» Exercise objective: Quote the listing below word for word, stopping after the line that contains "Click the Open toolbar button".
[Dataset records Boundary: Start]
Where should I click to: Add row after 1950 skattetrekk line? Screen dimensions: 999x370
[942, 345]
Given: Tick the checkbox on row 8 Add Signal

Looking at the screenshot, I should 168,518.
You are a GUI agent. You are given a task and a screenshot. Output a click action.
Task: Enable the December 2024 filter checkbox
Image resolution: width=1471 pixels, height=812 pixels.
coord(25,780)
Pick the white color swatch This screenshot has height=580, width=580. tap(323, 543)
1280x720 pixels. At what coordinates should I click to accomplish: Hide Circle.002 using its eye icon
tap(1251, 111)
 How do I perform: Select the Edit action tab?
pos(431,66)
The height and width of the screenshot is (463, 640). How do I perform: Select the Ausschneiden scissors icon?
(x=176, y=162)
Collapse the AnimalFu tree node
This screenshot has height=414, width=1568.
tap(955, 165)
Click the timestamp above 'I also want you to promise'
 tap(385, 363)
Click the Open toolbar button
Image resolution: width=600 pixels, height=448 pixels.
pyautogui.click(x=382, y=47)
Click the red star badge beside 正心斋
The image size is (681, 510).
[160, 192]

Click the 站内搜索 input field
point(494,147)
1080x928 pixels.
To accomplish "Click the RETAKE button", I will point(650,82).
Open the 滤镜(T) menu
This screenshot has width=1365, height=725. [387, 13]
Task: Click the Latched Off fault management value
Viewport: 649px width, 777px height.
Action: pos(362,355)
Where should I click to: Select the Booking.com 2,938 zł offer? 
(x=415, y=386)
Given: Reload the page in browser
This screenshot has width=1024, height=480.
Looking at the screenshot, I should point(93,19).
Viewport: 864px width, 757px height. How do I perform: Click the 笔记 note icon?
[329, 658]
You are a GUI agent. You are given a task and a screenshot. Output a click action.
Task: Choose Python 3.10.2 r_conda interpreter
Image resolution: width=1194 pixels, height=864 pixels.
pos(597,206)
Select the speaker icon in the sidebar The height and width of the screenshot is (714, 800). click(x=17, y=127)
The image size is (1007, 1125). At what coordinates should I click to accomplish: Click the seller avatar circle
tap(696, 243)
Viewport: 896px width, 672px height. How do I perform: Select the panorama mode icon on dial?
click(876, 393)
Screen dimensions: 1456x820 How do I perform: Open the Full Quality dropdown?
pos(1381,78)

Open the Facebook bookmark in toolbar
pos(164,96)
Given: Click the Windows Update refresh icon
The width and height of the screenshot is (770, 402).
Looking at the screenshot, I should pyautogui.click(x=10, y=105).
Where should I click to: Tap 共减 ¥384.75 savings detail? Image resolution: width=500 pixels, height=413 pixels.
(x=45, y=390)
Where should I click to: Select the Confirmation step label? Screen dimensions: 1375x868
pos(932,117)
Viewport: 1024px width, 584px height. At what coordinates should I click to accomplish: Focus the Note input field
[Dataset records Boundary: End]
» Exercise solution:
Where should I click to: Add row after 1950 skattetrekk line? Screen dimensions: 999x370
[942, 345]
Given: Tick the checkbox on row 8 Add Signal

Looking at the screenshot, I should 168,518.
You are a GUI agent. You are given a task and a screenshot. Output a click action.
Task: Enable the December 2024 filter checkbox
Image resolution: width=1471 pixels, height=812 pixels.
coord(25,780)
Pick the white color swatch This screenshot has height=580, width=580. tap(323, 543)
1280x720 pixels. At what coordinates should I click to accomplish: Hide Circle.002 using its eye icon
tap(1251, 111)
 How do I perform: Select the Edit action tab?
pos(431,66)
The height and width of the screenshot is (463, 640). How do I perform: Select the Ausschneiden scissors icon?
(x=176, y=162)
Collapse the AnimalFu tree node
This screenshot has height=414, width=1568.
tap(955, 165)
Click the timestamp above 'I also want you to promise'
 tap(385, 363)
Click the Open toolbar button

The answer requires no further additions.